国連の推計によると、2050年には世界人口は98億人に達する。食料や水、エネルギーなどに加えて、鉱物資源は特に深刻な不足が懸念される。

物質・材料研究機構のレポート※1によれば、新興国の経済発展による消費急増に伴い、2050年にかけて鉱物資源の枯渇リスクは高まる。需給バランスの見通しが特に立たないのが、①ベースメタルである銅・鉛・亜鉛・スズ、②貴金属の金や銀、③液晶パネルの電極の原料に使われるレアメタルのインジウム、などである。これらの金属は、採算を考慮せず、存在が確認されている全ての埋蔵量を採り尽くしたとしても、需要を満たせないという。

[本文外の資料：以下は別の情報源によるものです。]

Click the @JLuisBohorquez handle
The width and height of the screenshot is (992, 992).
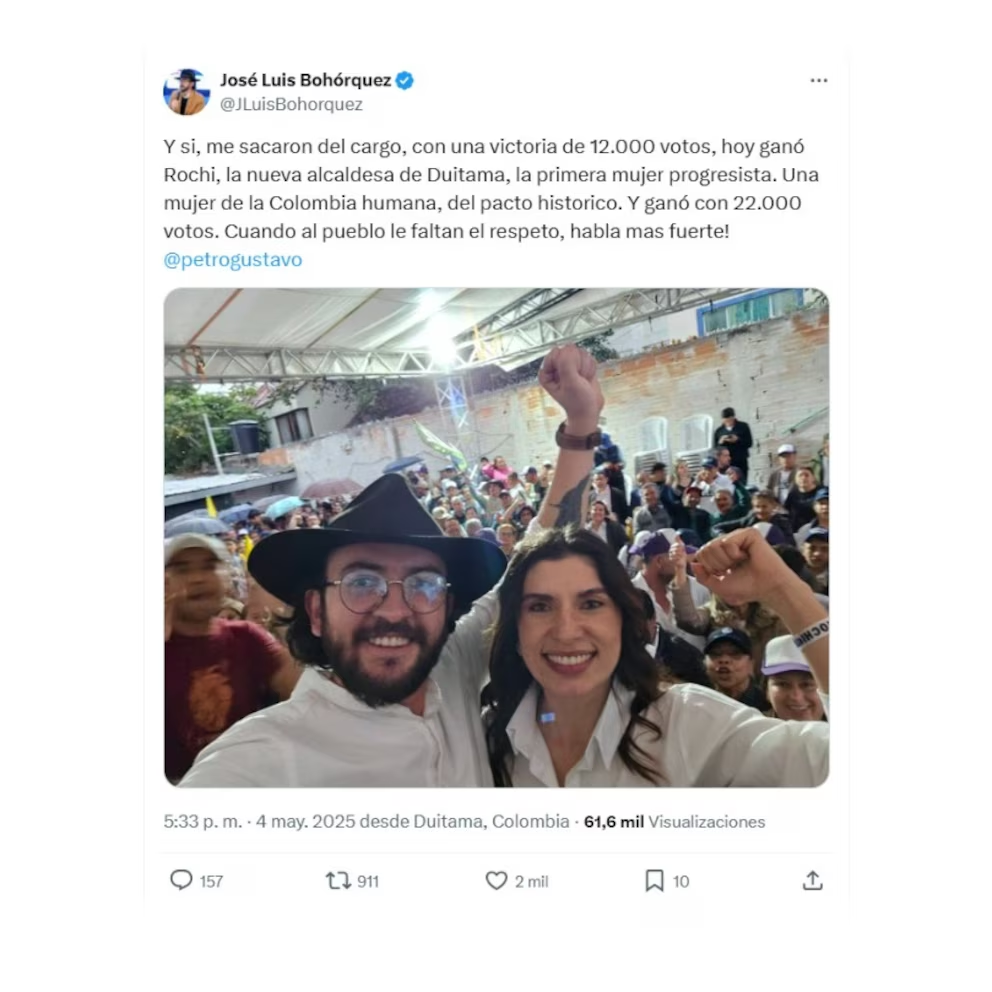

解決策としては、節約や代替資源の開拓のほか、使用済みとなって廃棄された工業製品の「都市鉱山」から再資源化する方法などがある。実は、日本の都市鉱山には、銅や鉛で世界全体の埋蔵量の5%前後、金・銀では10%前後にあたる量が眠っている※2。日本は天然資源に恵まれていないとされるが、都市鉱山を含めれば、世界有数の資源保有国との見方もできるのだ。

再資源化の手法では、従来から言われている「リユース(製品の再利用)」、「リサイクル(資源単位の再利用)」に加え、両者の中間とも言うべき部品・部材の単位で再生を行う「リフレッシュメント」の技術が開発されつつある。例えば、スマートフォンや電気自動車(EV)に使われるリチウムイオン電池の再生に適用することが考えられる。リチウムイオン電池のカソードと呼ばれる電極部材の粒子を取り出して一定の化学反応をさせると、再利用が可能になるとの研究結果が報告されている※3。資源単位の再生に比べてコスト的にもペイする可能性が高い。これらの手法による、多様な循環サイクルが求められる(図)。

併せて、本来の天然鉱山と同様、都市鉱山をペイさせるには、大量の資源を効率よく回収して濃集する仕組みが不可欠である。そのためには、売り切り型ではなく、破棄に至るまでの管理を徹底できるシステムを整えなければならない。以上のような新技術とシステムが、都市鉱山のフル活用につながるのである。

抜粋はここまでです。